PROBLEM STATEMENT -> Among the entries below, one stretch runs from the line that contains "Task: Click the 浚县 scenery photo thumbnail" through the line that contains "1210x813 pixels.". Repeat that stretch exactly, ends included, and only that.

***** INFORMATION SHOWN *****

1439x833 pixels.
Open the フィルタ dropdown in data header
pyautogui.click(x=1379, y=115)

*****
***** INFORMATION SHOWN *****

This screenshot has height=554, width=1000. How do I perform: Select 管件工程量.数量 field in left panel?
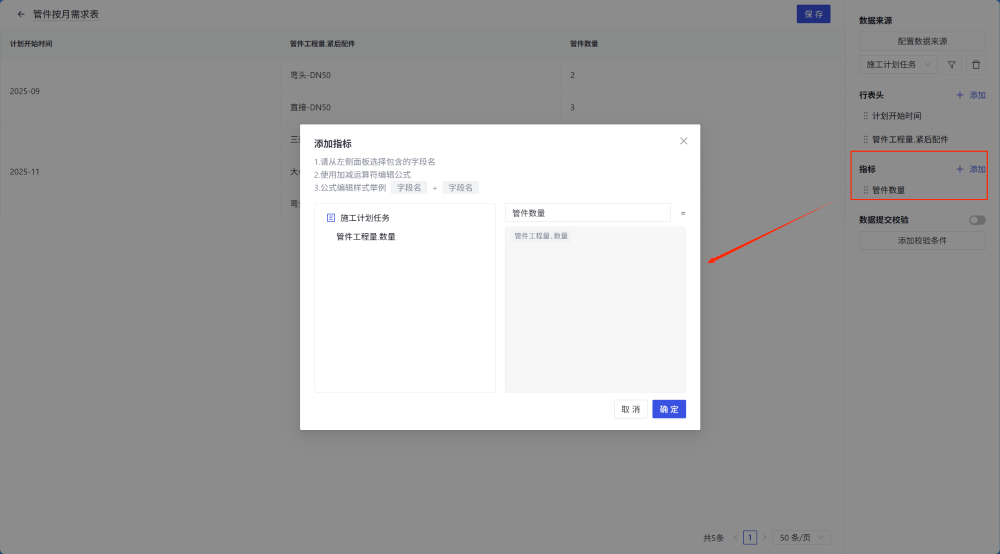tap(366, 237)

*****
***** INFORMATION SHOWN *****

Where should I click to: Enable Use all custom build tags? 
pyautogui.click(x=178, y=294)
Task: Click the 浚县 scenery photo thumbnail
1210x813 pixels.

*****

EXERCISE RESPONSE ->
Task: Click the 浚县 scenery photo thumbnail
1210x813 pixels.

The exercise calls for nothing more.